#### Source extract:
● ● ● ● ● ● ●

R/create_agent.R

Defines functions create_agent

Documented in create_agent

#
#                _         _    _      _                _    
#               (_)       | |  | |    | |              | |   
#  _ __    ___   _  _ __  | |_ | |__  | |  __ _  _ __  | | __
# | '_ \  / _ \ | || '_ \ | __|| '_ \ | | / _` || '_ \ | |/ /
# | |_) || (_) || || | | || |_ | |_) || || (_| || | | ||   < 
# | .__/  \___/ |_||_| |_| \__||_.__/ |_| \__,_||_| |_||_|\_\
# | |                                                        
# |_|                                                        
# 
# This file is part of the 'rich-iannone/pointblank' package.

● ● ● ● ● ● ●

#### Records shown:

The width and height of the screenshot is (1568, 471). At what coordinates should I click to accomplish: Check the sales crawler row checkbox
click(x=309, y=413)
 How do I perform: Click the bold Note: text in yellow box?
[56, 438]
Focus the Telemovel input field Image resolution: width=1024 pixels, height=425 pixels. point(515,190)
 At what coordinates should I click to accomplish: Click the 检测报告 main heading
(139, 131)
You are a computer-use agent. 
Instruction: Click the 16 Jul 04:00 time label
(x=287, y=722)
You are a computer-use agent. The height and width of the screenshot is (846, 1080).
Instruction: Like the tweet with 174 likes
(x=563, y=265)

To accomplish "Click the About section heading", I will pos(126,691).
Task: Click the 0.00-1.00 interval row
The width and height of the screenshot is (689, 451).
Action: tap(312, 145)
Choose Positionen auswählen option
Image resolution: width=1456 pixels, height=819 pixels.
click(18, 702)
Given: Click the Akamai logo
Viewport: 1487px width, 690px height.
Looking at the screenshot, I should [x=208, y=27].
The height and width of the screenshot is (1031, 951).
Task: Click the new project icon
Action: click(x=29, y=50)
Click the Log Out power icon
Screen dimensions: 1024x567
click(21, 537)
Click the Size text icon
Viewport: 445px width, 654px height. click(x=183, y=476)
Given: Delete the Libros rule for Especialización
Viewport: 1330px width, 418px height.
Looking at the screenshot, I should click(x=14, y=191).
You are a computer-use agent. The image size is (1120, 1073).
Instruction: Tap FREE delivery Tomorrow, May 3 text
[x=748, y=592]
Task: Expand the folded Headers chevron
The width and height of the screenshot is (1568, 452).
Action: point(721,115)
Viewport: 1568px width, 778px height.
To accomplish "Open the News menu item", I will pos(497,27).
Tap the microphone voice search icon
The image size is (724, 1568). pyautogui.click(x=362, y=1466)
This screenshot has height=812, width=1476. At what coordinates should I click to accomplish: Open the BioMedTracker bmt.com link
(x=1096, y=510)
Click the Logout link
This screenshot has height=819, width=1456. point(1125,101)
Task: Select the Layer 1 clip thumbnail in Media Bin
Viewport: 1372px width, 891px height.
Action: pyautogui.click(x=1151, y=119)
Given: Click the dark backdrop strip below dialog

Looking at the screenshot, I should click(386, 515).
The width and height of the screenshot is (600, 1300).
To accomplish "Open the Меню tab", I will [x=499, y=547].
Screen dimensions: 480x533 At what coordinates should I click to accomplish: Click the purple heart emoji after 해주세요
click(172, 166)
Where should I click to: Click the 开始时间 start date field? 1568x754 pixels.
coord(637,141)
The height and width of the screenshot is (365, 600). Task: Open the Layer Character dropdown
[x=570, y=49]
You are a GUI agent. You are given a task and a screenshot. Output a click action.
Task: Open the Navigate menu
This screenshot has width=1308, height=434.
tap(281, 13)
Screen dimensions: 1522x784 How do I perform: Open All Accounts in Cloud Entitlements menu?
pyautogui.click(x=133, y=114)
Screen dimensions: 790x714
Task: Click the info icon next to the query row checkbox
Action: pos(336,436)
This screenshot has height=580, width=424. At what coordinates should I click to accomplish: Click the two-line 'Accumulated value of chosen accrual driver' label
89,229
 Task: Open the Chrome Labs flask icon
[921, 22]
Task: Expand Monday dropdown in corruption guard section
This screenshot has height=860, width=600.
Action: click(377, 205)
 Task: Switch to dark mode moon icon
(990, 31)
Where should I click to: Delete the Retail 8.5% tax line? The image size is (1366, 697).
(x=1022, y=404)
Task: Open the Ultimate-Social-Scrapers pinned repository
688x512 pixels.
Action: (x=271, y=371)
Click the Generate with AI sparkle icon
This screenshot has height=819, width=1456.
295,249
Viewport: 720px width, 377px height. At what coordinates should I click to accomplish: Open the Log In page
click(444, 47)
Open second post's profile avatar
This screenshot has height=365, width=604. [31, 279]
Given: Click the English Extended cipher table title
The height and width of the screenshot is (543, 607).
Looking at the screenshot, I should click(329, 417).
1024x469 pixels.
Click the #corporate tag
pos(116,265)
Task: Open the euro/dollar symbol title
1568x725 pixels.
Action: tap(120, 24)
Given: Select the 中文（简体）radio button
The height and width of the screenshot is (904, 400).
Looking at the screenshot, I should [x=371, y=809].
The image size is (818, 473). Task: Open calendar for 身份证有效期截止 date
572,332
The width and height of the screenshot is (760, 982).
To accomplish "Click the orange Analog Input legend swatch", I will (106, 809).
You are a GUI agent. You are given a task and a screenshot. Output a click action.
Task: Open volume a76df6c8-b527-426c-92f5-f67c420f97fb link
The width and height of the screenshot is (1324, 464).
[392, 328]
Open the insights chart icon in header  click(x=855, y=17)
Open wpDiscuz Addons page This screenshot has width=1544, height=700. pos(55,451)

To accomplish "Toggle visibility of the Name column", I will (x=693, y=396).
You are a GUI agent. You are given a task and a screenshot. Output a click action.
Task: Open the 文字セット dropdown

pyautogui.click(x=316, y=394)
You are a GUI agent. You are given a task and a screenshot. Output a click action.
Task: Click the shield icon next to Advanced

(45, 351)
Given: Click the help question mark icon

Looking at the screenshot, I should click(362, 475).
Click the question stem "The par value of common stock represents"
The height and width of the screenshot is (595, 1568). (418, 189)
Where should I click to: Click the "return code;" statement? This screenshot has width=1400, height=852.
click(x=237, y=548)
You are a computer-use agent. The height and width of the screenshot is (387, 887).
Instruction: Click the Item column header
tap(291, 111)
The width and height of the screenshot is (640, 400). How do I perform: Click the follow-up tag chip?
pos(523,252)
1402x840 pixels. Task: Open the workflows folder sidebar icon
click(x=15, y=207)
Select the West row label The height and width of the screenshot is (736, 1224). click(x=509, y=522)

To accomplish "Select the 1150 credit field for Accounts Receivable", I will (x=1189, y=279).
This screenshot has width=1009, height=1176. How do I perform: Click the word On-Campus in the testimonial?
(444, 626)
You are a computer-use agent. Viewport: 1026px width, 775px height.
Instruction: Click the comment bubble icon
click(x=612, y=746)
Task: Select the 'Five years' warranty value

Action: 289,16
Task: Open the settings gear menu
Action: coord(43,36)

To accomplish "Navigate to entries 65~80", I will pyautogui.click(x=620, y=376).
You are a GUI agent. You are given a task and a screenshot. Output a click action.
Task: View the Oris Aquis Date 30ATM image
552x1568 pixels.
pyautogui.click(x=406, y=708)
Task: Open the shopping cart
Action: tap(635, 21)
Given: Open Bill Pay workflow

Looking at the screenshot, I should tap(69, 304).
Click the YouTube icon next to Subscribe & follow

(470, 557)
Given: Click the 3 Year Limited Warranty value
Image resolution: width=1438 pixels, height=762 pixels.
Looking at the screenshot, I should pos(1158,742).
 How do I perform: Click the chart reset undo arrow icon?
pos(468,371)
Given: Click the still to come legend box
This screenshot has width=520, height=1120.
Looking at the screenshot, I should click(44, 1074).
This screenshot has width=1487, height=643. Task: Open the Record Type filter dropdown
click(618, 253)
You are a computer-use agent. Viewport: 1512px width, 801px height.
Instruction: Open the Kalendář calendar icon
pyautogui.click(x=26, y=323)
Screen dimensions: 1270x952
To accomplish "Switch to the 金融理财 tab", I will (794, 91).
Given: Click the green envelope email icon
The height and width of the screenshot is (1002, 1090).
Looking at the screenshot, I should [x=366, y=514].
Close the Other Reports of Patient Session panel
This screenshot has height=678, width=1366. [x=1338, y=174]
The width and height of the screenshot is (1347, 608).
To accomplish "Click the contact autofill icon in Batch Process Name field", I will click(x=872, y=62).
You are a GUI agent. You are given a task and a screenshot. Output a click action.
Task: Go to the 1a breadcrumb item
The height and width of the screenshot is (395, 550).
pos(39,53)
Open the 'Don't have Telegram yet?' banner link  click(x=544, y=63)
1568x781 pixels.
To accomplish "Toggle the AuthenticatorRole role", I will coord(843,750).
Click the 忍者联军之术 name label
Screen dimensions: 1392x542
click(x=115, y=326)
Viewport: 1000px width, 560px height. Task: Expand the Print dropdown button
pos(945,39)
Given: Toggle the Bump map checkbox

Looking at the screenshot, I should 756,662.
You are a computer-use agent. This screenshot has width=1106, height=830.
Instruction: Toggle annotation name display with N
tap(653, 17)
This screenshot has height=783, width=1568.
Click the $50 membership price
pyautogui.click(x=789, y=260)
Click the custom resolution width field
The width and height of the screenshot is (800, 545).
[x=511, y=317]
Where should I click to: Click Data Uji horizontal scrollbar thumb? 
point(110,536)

● ● ● ● ● ● ●

#### To be done:
1: Reproduce the entries verbatim, from the line containing "Close the Other" through the last line of the entries, including both ends.
2: Continue the create_agent.R source listing from the point where it stops.

#### Answers for this exercise:
1:
Close the Other Reports of Patient Session panel
This screenshot has height=678, width=1366. [x=1338, y=174]
The width and height of the screenshot is (1347, 608).
To accomplish "Click the contact autofill icon in Batch Process Name field", I will click(x=872, y=62).
You are a GUI agent. You are given a task and a screenshot. Output a click action.
Task: Go to the 1a breadcrumb item
The height and width of the screenshot is (395, 550).
pos(39,53)
Open the 'Don't have Telegram yet?' banner link  click(x=544, y=63)
1568x781 pixels.
To accomplish "Toggle the AuthenticatorRole role", I will coord(843,750).
Click the 忍者联军之术 name label
Screen dimensions: 1392x542
click(x=115, y=326)
Viewport: 1000px width, 560px height. Task: Expand the Print dropdown button
pos(945,39)
Given: Toggle the Bump map checkbox

Looking at the screenshot, I should 756,662.
You are a computer-use agent. This screenshot has width=1106, height=830.
Instruction: Toggle annotation name display with N
tap(653, 17)
This screenshot has height=783, width=1568.
Click the $50 membership price
pyautogui.click(x=789, y=260)
Click the custom resolution width field
The width and height of the screenshot is (800, 545).
[x=511, y=317]
Where should I click to: Click Data Uji horizontal scrollbar thumb? 
point(110,536)

2:
# 
# (c) Richard Iannone <riannone@me.com>
# 
# For full copyright and license information, please look at
# https://rich-iannone.github.io/pointblank/LICENSE.html
#


#' Create a **pointblank** *agent* object
#'
#' @description
#' The `create_agent()` function creates an *agent* object, which is used in a
#' *data quality reporting* workflow. The overall aim of this workflow is to
#' generate useful reporting information for assessing the level of data quality
#' for the target table. We can supply as many validation functions as the user
#' wishes to write, thereby increasing the level of validation coverage for that
#' table. The *agent* assigned by the `create_agent()` call takes validation
#' functions (e.g., [col_vals_between()], [rows_distinct()], etc.), which
#' translate to discrete validation steps (each one is numbered and will later
#' provide its own set of results). This process is known as developing a
#' *validation plan*.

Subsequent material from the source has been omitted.